Back in the spring, I received a review copy of Babette: The Many Lives, Two Deaths, and Double Kidnapping of Dr. Ellsworth (2013) a memoir/biographical study by Ross Eliot. After six months of hectic life, I’m finally getting around to reviewing the book; my apologies to the author for my deleterious behavior.
In 1999, Ross Eliot was working odd jobs and taking community college classes in Portland, Oregon, when a member of the history faculty — Dr. Ellsworth — took an interest in him. In her seventies and living alone, Ellsworth was looking for someone to take up residence in a basement apartment and help out around the house, drive the car, and be a companion at meals as well as on frequent weekend excursions in exchange for room and board. Eliot accepted the challenge, and lived with Dr. Ellsworth, despite her many eccentricities, until a heart attack took her life in 2002.

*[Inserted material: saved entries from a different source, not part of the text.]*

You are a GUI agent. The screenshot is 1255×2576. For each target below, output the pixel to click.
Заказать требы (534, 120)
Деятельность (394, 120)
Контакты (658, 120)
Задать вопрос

Part memoir, part character study, Babette echoes such works as Alan Bennett’s essay “The Lady in the Van” (1989) or Stuart: A Life Backwards by Alexander Masters (2005). Like its predecessors, Babette centers around the complicated, marginal life of an individual with whom the author had personal acquaintance — but whose personal life details elude complete or coherent understanding. All three of these narratives also involve troubling questions of ethical responsibility toward the stories of others, and challenging questions of power imbalances within such author-subject relations.